Ontological deskilling: clinical expertise and the changing disease object in precision medicine
摘要
Concerns about physician deskilling in AI-enabled medicine usually ask how automated systems substitute for, attenuate, or distort clinical capacities. This article argues that precision medicine introduces a distinct object-side problem. Its dominant classificatory operation is not simply finer nosological classification but stratification for action: patients are grouped and regrouped for treatment selection, risk allocation, surveillance, trial eligibility, and prediction.

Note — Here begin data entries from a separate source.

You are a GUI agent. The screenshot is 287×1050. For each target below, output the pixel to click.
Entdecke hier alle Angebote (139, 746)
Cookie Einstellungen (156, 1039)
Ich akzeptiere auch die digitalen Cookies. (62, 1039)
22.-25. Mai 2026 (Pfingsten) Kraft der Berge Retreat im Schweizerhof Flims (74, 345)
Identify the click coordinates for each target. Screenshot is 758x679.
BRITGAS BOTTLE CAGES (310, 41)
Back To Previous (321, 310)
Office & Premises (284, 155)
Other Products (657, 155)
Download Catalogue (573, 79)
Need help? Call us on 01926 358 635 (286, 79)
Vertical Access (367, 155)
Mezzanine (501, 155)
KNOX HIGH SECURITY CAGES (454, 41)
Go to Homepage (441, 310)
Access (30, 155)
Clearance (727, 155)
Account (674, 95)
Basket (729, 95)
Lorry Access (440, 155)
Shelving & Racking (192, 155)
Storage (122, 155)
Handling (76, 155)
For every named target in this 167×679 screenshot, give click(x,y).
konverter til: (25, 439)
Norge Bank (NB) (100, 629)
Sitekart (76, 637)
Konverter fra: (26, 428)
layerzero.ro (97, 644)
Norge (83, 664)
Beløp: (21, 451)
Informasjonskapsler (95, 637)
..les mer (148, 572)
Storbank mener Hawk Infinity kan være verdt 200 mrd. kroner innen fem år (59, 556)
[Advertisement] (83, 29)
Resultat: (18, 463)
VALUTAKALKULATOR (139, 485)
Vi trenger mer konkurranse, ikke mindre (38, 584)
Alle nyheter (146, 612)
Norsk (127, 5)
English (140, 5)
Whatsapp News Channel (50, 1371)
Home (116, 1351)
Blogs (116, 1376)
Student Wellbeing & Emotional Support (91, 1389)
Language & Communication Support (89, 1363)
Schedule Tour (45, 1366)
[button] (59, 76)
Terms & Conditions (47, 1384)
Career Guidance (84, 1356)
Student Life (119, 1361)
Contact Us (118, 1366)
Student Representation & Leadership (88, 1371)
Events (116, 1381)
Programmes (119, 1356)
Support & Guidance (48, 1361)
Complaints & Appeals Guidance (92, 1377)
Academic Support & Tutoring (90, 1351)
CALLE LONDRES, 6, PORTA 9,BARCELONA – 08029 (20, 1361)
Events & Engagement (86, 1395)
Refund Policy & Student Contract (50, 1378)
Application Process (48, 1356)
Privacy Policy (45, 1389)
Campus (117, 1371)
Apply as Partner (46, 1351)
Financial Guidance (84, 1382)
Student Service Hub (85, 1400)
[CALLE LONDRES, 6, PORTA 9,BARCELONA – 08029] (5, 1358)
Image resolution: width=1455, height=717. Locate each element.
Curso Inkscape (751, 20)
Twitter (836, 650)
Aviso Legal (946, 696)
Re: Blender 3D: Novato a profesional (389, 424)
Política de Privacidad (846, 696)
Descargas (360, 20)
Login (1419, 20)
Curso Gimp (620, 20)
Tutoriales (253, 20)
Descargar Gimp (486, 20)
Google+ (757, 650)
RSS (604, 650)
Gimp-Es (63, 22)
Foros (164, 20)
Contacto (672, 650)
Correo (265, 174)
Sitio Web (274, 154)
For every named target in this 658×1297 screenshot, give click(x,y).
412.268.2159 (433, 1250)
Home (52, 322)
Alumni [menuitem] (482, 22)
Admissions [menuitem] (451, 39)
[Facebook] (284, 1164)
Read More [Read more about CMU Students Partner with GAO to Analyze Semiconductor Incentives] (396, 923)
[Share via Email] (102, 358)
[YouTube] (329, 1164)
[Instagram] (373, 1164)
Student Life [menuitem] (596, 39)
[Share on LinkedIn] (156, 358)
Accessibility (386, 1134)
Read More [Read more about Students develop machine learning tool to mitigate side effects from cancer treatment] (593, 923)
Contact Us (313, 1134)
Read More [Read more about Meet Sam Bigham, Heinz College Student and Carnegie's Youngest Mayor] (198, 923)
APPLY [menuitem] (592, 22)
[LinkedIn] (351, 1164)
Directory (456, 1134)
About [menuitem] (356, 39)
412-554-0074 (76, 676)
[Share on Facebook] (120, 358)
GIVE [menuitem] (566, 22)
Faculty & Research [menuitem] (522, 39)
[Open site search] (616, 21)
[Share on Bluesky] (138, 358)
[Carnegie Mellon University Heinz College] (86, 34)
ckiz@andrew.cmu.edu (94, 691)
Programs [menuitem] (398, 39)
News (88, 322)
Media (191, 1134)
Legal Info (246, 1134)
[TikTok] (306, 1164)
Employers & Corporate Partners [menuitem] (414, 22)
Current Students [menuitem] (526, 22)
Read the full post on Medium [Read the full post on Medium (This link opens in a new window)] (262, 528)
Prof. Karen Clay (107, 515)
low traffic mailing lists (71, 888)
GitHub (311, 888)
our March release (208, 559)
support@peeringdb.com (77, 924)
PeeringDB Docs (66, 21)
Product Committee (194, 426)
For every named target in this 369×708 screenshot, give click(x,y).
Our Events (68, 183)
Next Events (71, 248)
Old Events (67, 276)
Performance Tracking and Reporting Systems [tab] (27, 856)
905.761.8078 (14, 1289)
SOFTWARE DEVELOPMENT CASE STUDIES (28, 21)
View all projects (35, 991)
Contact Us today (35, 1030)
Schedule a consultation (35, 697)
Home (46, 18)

In doing so, precision medicine fragments established disease categories, connects conditions across former boundaries, temporalizes disease into trajectories and thresholds, and produces actionable risk states and algorithmic subgroups. If clinical expertise is acquired through relatively stable nosological categories, then preserved skills may become insufficient when those categories no longer organize the clinical object in the same way. I call this failure of fit ontological deskilling. The article distinguishes it from technological deskilling, diagnostic uncertainty, overdiagnosis, medicalization, plastic diagnostics, and ordinary adaptive-learning demands. Drawing on Canguilhem, Mol, phenomenological intentionality, and accounts of expertise, it argues that ontological deskilling changes the conditions of clinical judgment, uncertainty, and responsibility. The appropriate response is critical nosological awareness: the ability to use disease categories competently while recognizing their contingency, plurality of functions, and susceptibility to transformation.